Ben presto sarà possibile inoltrare un semplice messaggio o un insieme di documenti che denunciano un grave disagio sociale a giornalisti cosiddetti “d’assalto” che utilizzeranno le notizie per aprire indagini sui casi da trattare.
Tutto questo grazie ad un’associazione non profit, chiamata “Irpi” che sta per “Investigative Reporting Project Italy”. E che, grazie all’ausilio dello staff di GlobaLeaks, si attiverà nel pieno rispetto della privacy. Basterà collegarsi al sito apposito, Irpileaks, allegare documenti e segnalazioni, in pieno anonimato. E poi affidarsi all’opera di approfondimento che i cronisti collegati al portale, potranno portare avanti.
Quindi, nei prossimi mesi dovremo aspettarci che famosi giornalisti, grazie alle segnalazioni di privati cittadini (che non vogliono uscire allo scoperto), avvieranno inchieste e servizi capaci di portare alla cattura di pericolosi malviventi o di porre fine a ingiustizie dovute a scarso senso civico o, ancora, al mancato intervento delle autorità competenti.

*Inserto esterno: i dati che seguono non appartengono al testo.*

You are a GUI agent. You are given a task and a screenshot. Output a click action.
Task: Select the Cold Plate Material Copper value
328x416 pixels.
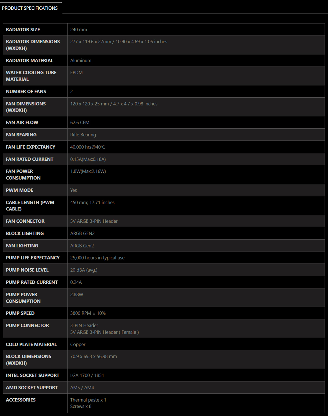click(x=78, y=344)
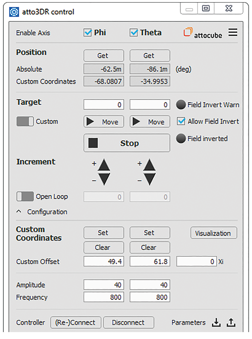Viewport: 252px width, 339px height.
Task: Click the Parameters upload icon
Action: pos(230,322)
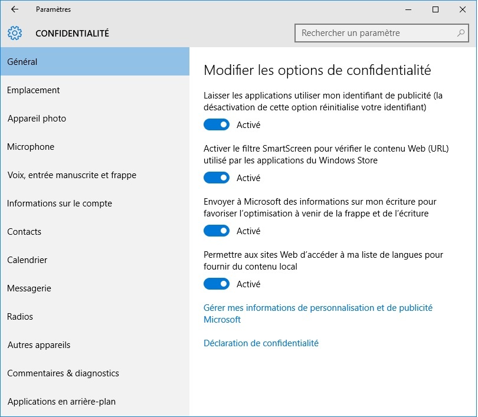This screenshot has width=478, height=417.
Task: Maximize the Paramètres window
Action: click(x=436, y=9)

E’ ovvio che, nei casi più gravi, le segnalazioni saranno immediatamente diffuse alle forze all’ordine che non possono avere il controllo di tutto il territorio e che, avranno così, un motivo in più per fare accertamenti ed, eventualmente, intervenire.
Un’esperienza simile è già operativa negli Stati Uniti dove ci sono alcuni quotidiani e periodici come il New Yorker che insieme a StrongBox, dedicano uno spazio open per gli utenti on line, che intendono denunciare un misfatto senza essere citati.
Per connettersi a Irpileaks, per motivi di sicurezza, bisognerà utilizzare un pacchetto software, il Tor Browser Bundle, che consente un reindirizzamento riservato attraverso sistemi di onion routing.
Dopo aver installato Tor, sarà poi necessario seguire le istruzioni fornite da Irpi perché il sistema non è disponibile attraverso i convenzionali motori di ricerca.